**DIRECTIONS FOR THIS TASK**
From the records below, extract all the text exactly and leave the images behind.

Collection entries:
________________________

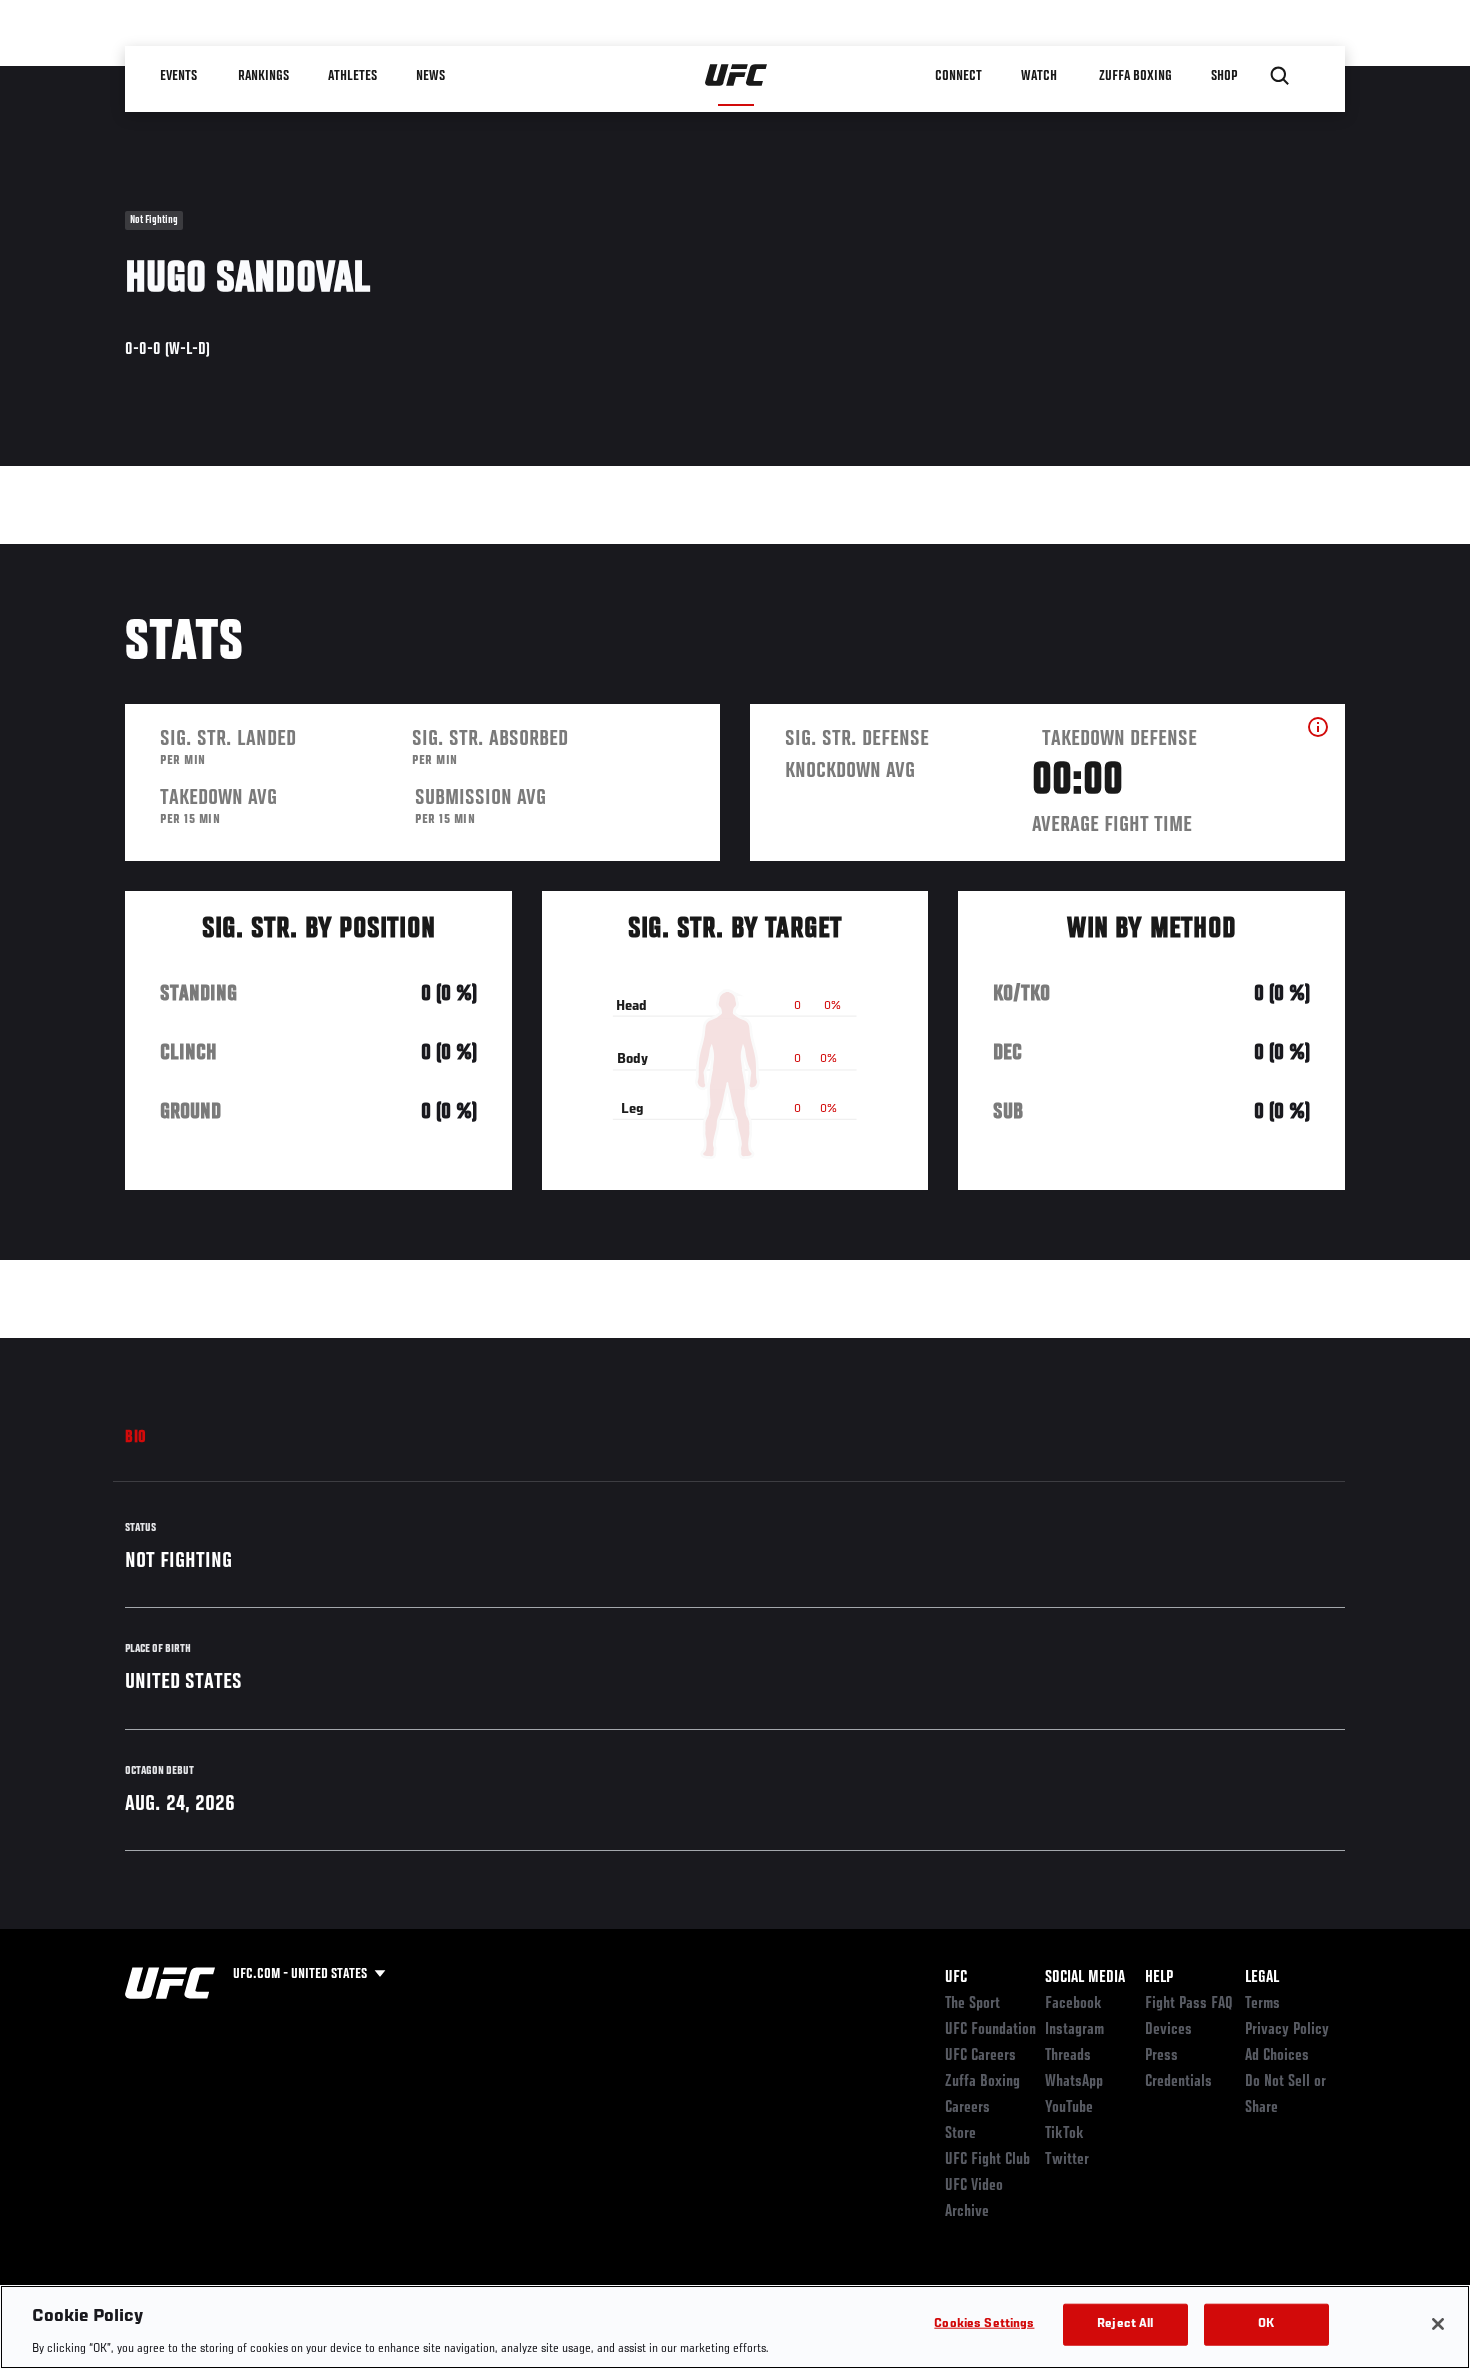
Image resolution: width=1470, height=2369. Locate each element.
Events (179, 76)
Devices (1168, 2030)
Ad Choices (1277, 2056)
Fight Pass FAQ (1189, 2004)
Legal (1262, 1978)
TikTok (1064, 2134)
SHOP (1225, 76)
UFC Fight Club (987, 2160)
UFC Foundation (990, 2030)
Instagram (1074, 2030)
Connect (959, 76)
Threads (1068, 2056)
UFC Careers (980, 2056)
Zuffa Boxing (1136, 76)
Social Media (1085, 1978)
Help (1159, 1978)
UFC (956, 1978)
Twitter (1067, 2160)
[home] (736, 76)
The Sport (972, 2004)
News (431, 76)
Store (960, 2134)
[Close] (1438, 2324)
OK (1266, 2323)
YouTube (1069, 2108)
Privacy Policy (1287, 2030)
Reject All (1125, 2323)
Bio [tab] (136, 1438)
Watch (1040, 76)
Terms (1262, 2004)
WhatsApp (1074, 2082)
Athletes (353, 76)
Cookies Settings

________________________

**WRITTEN ANSWER**
Image resolution: width=1470, height=2369. Locate each element.
Events (179, 76)
Devices (1168, 2030)
Ad Choices (1277, 2056)
Fight Pass FAQ (1189, 2004)
Legal (1262, 1978)
TikTok (1064, 2134)
SHOP (1225, 76)
UFC Fight Club (987, 2160)
UFC Foundation (990, 2030)
Instagram (1074, 2030)
Connect (959, 76)
Threads (1068, 2056)
UFC Careers (980, 2056)
Zuffa Boxing (1136, 76)
Social Media (1085, 1978)
Help (1159, 1978)
UFC (956, 1978)
Twitter (1067, 2160)
[home] (736, 76)
The Sport (972, 2004)
News (431, 76)
Store (960, 2134)
[Close] (1438, 2324)
OK (1266, 2323)
YouTube (1069, 2108)
Privacy Policy (1287, 2030)
Reject All (1125, 2323)
Bio [tab] (136, 1438)
Watch (1040, 76)
Terms (1262, 2004)
WhatsApp (1074, 2082)
Athletes (353, 76)
Cookies Settings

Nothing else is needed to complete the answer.